Tester/ Technical Writer

Responsibilities:

• Developed FRS (Functional Requirements Specification) and DS (Design Specification) from the URS (User Requirement Specification)
• Responsible for reviewing and documenting Validation Plan, OQ/PQ protocols and Validation Summary Report.
• Involved in gathering the User Requirements from the System Owners document for all the software components.
• Responsible for writing change control SOP’s to comply with 21 CFR Part 11 requirements.
• Developed test plans, test strategies, test scripts for validation testing
• Validated and developed Argus safety software so that it was compliant with ICH guidelines and also managed reported adverse events.
• Responsible for developing test protocols for audit trail, time stamp and electronic signature for the work flow of documents
• Actively involved with the application developers in developing the high level System Design Specifications (SDS) documents using JAD Sessions
• Used MS Visio for pictorial representation of the Design Specifications and workflow of the process.
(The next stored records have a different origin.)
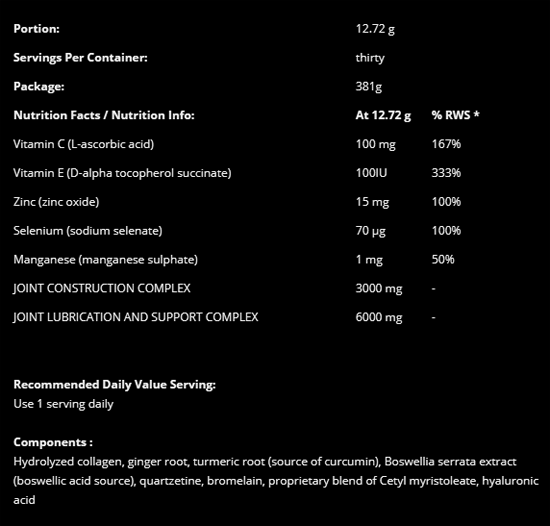550x526 pixels.
Task: Click the Recommended Daily Value Serving heading
Action: tap(114, 385)
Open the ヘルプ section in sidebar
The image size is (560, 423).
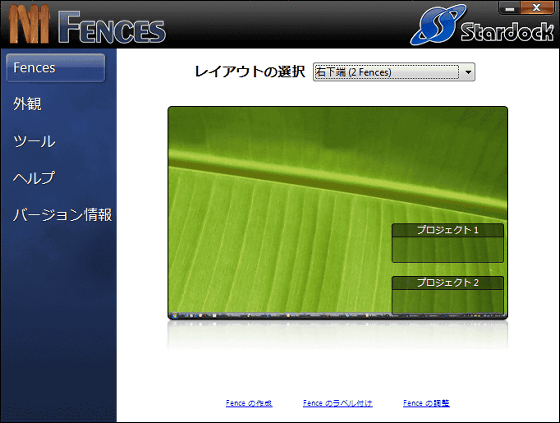pos(34,178)
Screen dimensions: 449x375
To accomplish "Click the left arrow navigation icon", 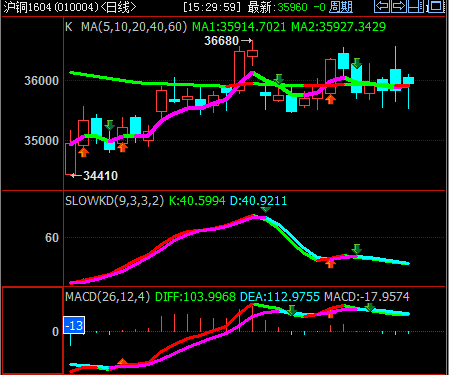I will (x=382, y=6).
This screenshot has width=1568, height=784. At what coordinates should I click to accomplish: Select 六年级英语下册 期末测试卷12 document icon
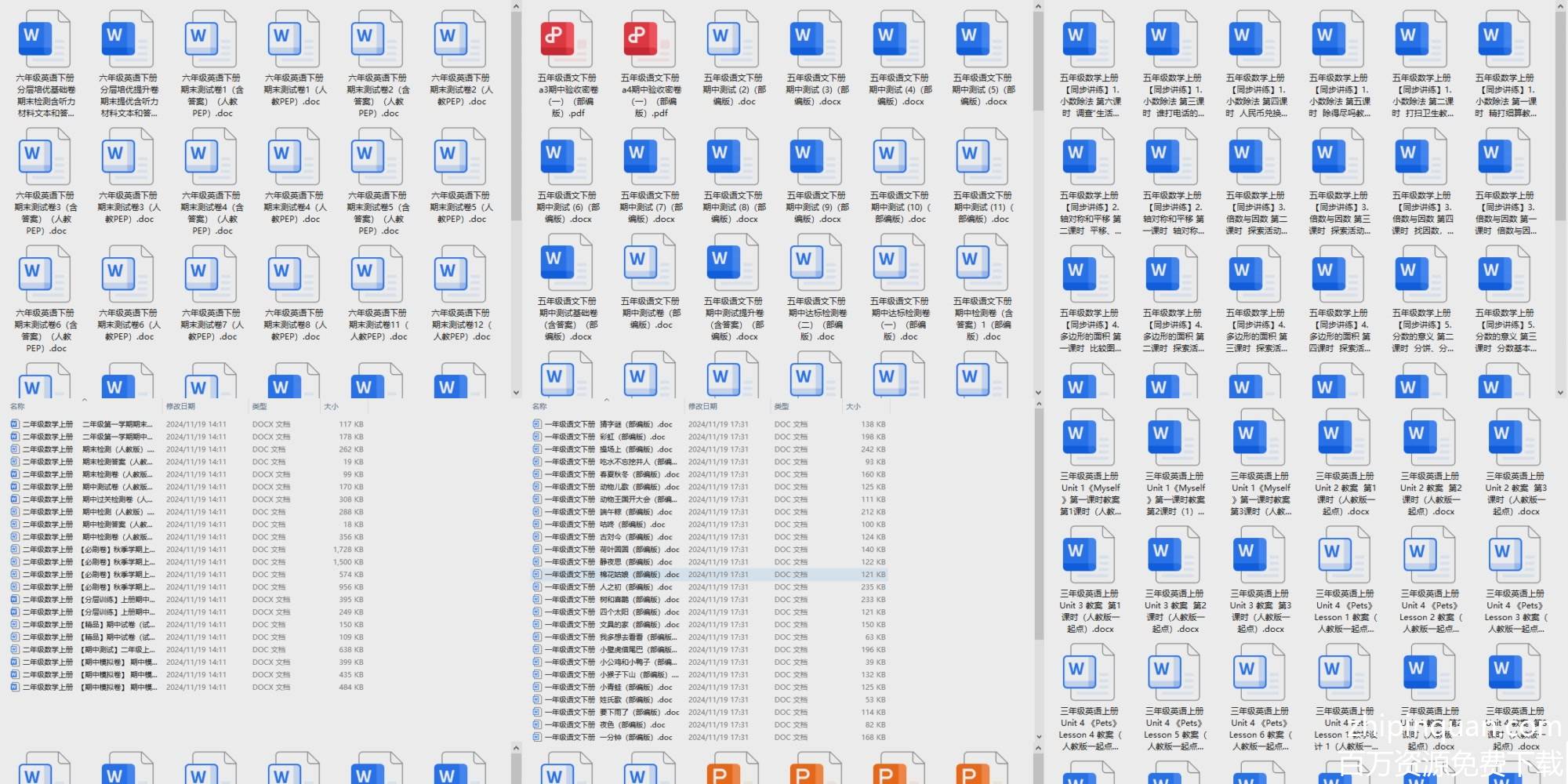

• Involved in documenting Vendor Assessment Report from a list of AERS suppliers.
• Developed Requirements Traceability Matrix (RTM) to track requirements during the QA Testing Phase.
• Checked the modules of the application and used SQL queries to extract the data from database.
• Involved with the development team to verify bug fixing and update bug report status using HP Quality Center.
• Expertise in audits and assessments on documents and systems.